Dataset records
• • • • • • •
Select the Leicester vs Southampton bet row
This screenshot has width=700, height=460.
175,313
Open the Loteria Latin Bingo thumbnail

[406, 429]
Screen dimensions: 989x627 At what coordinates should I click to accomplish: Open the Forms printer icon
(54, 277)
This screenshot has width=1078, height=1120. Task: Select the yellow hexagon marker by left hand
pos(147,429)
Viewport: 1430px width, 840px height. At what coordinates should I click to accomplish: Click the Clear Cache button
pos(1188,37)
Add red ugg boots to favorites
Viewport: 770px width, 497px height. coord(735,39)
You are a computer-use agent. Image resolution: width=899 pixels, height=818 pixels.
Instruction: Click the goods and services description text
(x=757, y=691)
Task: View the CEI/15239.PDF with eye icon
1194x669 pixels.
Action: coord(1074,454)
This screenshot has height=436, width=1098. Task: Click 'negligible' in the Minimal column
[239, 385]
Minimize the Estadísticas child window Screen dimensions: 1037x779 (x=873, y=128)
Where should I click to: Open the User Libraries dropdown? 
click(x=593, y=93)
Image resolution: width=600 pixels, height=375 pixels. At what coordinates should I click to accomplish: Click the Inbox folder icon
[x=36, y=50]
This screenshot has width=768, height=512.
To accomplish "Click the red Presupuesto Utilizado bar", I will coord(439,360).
• • • • • • •
Exactly as written, copy the lines from the one containing "This screenshot has height=436, width=1098." to the end of the entries, both ends included.

§ **SOLUTION**:
This screenshot has height=436, width=1098. Task: Click 'negligible' in the Minimal column
[239, 385]
Minimize the Estadísticas child window Screen dimensions: 1037x779 (x=873, y=128)
Where should I click to: Open the User Libraries dropdown? 
click(x=593, y=93)
Image resolution: width=600 pixels, height=375 pixels. At what coordinates should I click to accomplish: Click the Inbox folder icon
[x=36, y=50]
This screenshot has width=768, height=512.
To accomplish "Click the red Presupuesto Utilizado bar", I will coord(439,360).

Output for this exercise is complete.